Kadın cinayetlerinin ardı ardına yaşandığı bir ülkede ve zamanda yaşıyoruz. Sesler duyurulmaya çalışılıyor; insanlar, yükselen bu sesler sayesinde konulara hakim olabiliyor. Peki ama kim gerçekten bir şey yapabiliyor? Kim bu insanlara ne yapabiliyor da ülkenin gündemi sürekli aynı acılar etrafında dönmeye devam ediyor?
Katledilen her kadın gibi yarım kalan bir hayatın hikayesiydi HİLAL…
Hilal, 15 yaşındaydı.
Boğaziçi Üniversitesi’nin bir kafesinde çalışıyordu; hayalleri vardı, geleceği vardı.
“Ayrılmak istiyorum” dedi. NOKTA. BU KADAR BASİTTİ!

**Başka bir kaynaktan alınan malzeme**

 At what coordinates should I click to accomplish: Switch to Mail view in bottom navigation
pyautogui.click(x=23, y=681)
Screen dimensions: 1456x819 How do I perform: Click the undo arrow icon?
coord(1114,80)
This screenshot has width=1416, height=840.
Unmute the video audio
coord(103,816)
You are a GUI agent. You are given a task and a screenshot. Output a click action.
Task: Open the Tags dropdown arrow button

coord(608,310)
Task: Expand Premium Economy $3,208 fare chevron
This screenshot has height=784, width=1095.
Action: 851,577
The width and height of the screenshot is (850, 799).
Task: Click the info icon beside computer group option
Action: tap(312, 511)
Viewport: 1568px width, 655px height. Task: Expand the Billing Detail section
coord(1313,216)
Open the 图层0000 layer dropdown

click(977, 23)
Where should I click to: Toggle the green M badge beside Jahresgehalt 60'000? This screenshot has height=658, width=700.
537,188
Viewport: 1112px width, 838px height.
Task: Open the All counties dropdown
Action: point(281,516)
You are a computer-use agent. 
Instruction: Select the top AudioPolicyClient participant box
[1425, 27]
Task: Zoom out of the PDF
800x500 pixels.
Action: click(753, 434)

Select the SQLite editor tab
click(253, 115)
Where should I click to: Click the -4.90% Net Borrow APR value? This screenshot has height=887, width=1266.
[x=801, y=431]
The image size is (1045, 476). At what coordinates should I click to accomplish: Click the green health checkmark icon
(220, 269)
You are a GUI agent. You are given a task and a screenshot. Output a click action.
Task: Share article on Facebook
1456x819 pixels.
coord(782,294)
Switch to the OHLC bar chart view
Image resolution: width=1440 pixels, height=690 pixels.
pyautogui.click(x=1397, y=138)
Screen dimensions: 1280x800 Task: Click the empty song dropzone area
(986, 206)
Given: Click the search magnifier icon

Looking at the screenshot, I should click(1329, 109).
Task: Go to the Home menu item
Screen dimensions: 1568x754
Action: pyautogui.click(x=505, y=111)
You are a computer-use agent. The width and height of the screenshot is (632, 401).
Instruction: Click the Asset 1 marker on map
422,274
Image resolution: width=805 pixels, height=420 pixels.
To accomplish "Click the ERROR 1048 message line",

Ama fail, bu karara saygı duymadı.
“Son bir kez görüşelim” dedi.
O buluşma, bir veda değil, bir cinayete dönüştü.
KİMSE BİLMEDİ, KİMSE ENGELLEYEMEDİ.
Tıpkı evinin önünde öldürülen, boşanmak istediği için katledilen, sokakta yürürken hedef olan onlarca kadın gibi… Tıpkı Özgecan Aslan’da olduğu gibi, tıpkı Pınar Gültekin’de, Şule Çet’te, Güleda Cankel’de, Emine Bulut’ta, Ceren Özdemir’de, Şirin Elmas Hanilçi’de, Fatma Şengül’de, Müzeyyen Boylu’da, Ayşenur Halil’de ve İkbal Uzuner’de olduğu gibi… KİMSE ENGELLEYEMEDİ.
ARTIK YETER, SON KEZ KONUŞALIM!
Kadınların sesi, haykırışı, “dur!” diyen çığlığı, yıllardır duyulmuyor. Her gün yeni bir isim ekleniyor listeye. Neden sistem işlemiyor, neden sürekli her defasında “son kez konuşalım” gerçekten SON olmuyor? NEDEN?
Her “dur” işareti, her uyarı, ihmallerin kurbanı oluyor.
Artık susmak yok, artık görmezden gelmek yok.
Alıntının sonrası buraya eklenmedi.